● **SET OF TASKS**
1 – Say whether each statement below agrees with the passage on Soviet nuclear warheads, answering yes or no and quoting the deciding words. (a) The writer's online search turned up the information being sought. (b) The passage names the doctrine Mutually Assured Destruction. (c) The passage claims every population center of 50,000 or larger would have been destroyed.
2 – From the passage on Soviet nuclear warheads, set down the stretch from "Cursory googling around" through "die shortly thereafter." without altering a word.

### TEXT PROVIDED ###

Cursory googling around isn't finding the information I was looking for, but if my memory isn't totally shot, the number of Soviet nuclear warheads aimed at the US were enough that first, second, third, and much lower level targets in the US would have all been hit if they USSR were to launch a full-wave strike at the US, meaning that yes, MOST of the population centers of 50,000 or larger would have been destroyed, and anyone living within a certain radius of those location (a large portion of everyone else) would suffer from the ensuing radiation and die shortly thereafter.

That was the philosophy of Mutually Assured Destruction. We could do the same to the Soviets, and the rest of the world would suffer the consequences of the economic and other destruction of these two giant countries, aside from any targets they themselves might have contained.

### DATA ###

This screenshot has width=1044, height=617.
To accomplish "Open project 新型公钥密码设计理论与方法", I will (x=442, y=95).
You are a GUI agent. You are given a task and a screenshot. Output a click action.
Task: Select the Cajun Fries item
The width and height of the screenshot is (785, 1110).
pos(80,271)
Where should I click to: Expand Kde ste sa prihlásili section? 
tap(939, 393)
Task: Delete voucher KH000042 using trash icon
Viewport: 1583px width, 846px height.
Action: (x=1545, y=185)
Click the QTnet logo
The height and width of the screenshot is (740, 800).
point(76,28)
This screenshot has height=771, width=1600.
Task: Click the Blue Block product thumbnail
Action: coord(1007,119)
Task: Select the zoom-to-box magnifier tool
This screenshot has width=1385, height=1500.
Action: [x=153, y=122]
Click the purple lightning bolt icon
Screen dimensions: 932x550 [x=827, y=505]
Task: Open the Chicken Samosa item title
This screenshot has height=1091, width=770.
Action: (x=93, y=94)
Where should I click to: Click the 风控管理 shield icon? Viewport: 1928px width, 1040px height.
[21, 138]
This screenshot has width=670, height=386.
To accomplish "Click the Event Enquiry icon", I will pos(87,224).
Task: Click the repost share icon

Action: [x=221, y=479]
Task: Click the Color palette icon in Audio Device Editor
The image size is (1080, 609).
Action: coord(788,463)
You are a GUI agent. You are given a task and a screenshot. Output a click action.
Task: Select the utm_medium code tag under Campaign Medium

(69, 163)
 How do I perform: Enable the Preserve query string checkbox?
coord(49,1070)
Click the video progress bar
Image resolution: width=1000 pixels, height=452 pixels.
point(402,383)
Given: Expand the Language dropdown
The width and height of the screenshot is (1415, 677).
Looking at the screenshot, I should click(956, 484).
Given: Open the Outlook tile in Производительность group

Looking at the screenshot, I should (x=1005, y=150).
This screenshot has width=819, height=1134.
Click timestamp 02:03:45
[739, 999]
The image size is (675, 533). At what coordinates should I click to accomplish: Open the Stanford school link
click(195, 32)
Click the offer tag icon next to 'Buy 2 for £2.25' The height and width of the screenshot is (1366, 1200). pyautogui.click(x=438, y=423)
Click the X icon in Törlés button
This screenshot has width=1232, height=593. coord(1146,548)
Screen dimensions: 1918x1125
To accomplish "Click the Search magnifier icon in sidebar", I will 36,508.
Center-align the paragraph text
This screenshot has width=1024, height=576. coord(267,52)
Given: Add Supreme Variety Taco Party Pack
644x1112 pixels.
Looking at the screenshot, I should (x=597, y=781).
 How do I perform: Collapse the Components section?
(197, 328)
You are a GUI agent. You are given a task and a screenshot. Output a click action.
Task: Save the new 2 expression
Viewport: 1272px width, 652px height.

###

● **ANSWERS BELOW**
1 –
(a) No: "Cursory googling around isn't finding the information I was looking for"
(b) Yes: "That was the philosophy of Mutually Assured Destruction."
(c) No: "MOST of the population centers of 50,000 or larger would have been destroyed"

2 –
Cursory googling around isn't finding the information I was looking for, but if my memory isn't totally shot, the number of Soviet nuclear warheads aimed at the US were enough that first, second, third, and much lower level targets in the US would have all been hit if they USSR were to launch a full-wave strike at the US, meaning that yes, MOST of the population centers of 50,000 or larger would have been destroyed, and anyone living within a certain radius of those location (a large portion of everyone else) would suffer from the ensuing radiation and die shortly thereafter.